Changes in Seismicity, Stress, and Stress Proxies Before and After the Large Seismic Event with Mw 4.2 on May 18, 2020 in Kiirunavaara Mine (Sweden)

Abstract

ABSTRACT: An unusually large event with moment magnitude MW 4.2 occurred on May 18, 2020 in Kiirunavaara Mine (Sweden), followed by very intense aftershock activity for about 2 weeks. A comprehensive interdisciplinary study found that the event was the result of a combination of stress, rock stiffness, strength, structural and mining factors. In this paper, we concentrate on the observed patterns of seismic source parameters, inferred seismic velocity, and inferred stress and strain changes before and immediately after the large event, to appreciate potential warning signs for future similar events. The observations of the relation between investigated source parameters - apparent stress, energy index and seismic velocity changes - and calibrated stress and strain change from a calibrated mine scale numerical model, add to the understanding of system changes during the event and may assist in future to infer the stability state of parts of the mine, and potentially to identify some emerging instability hazards. 1. INTRODUCTION The Kiirunavaara Mine is a Sub-Level Caving (SLC) mine located in the north of Sweden, currently producing 25 Mtones crude iron ore per year.

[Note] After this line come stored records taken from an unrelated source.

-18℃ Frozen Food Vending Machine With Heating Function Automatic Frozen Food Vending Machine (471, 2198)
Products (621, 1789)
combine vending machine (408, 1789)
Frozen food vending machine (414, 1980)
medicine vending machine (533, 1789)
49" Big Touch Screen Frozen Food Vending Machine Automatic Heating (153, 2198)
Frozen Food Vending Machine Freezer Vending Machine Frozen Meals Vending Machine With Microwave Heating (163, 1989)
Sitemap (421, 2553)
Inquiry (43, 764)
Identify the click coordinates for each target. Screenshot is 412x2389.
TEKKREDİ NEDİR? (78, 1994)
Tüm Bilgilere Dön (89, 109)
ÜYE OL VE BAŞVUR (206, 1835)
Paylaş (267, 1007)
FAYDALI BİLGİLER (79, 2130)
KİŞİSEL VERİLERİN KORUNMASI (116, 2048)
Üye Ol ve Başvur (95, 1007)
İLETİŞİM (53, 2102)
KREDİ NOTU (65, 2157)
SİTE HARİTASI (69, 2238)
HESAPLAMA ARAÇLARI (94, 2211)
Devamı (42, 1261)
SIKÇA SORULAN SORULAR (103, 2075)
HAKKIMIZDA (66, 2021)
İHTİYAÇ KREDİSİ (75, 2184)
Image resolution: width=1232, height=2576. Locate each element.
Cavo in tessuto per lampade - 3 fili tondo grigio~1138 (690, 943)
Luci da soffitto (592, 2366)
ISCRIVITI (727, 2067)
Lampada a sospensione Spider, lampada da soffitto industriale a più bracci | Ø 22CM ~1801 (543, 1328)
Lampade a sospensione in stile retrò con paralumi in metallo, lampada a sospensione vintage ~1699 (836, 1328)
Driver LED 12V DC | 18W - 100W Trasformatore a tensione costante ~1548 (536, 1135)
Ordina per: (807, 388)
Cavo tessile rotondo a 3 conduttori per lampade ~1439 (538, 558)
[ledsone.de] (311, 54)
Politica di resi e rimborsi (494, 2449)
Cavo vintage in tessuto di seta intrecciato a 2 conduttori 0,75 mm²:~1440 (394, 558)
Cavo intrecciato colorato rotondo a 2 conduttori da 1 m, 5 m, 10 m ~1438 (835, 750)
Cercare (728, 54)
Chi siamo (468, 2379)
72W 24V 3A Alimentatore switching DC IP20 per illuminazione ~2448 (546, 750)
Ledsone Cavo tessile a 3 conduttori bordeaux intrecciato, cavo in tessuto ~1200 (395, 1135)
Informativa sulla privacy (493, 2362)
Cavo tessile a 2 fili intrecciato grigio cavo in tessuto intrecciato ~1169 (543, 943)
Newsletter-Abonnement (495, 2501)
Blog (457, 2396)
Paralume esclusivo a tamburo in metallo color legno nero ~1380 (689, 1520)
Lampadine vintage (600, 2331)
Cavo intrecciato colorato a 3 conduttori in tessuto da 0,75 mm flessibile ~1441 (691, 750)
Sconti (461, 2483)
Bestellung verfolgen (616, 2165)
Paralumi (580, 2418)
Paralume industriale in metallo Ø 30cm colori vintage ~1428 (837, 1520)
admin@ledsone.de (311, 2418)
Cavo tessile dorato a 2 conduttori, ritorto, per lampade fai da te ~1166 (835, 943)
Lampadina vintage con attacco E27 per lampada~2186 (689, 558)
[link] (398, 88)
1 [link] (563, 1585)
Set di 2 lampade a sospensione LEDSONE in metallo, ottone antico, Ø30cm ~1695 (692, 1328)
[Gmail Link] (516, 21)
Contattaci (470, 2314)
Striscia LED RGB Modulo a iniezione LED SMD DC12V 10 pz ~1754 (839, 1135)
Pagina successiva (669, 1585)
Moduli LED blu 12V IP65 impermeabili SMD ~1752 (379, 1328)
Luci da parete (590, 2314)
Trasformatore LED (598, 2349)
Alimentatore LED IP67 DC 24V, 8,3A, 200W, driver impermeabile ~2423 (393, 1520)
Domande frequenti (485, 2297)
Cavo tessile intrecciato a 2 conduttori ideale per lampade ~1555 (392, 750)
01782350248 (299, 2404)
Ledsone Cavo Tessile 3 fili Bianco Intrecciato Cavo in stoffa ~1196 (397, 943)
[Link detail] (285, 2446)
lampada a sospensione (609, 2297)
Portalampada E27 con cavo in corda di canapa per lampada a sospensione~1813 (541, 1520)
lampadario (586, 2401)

The production areas span ∼4 km along strike with footwall to hangingwall width varying from 30 to 150 m (Figure 1). The mine is divided into 10 production areas (blocks) along the strike, numbered by the central Y-coordinate. The mine was declared significantly seismically active after a 2008 seismic event in Block 19 (22) which caused significant damage across sub-levels from 907-964 m. Today, the mine has one of the world's largest underground seismic systems with approximately 250 geophones (Figure 1) covering the production areas with a typical magnitude of completeness of the seismic system of around ML -1.5 (Dineva and Boskovic, 2017). This study aims to continue the seismological investigation of the M 4.2 event, looking at long- and short-term changes in patterns of seismicity and quantitative seismological measures such as energy index, cumulative seismic moment and apparent stress, and relate them to numerical modeling results. The work also aims to progress the integration, in the mine's workflow for observational management of seismic hazard, of calibrated numerical modelling forecasts of stress with quantitative seismological parameters and seismic wave velocity changes inferred via passive tomography.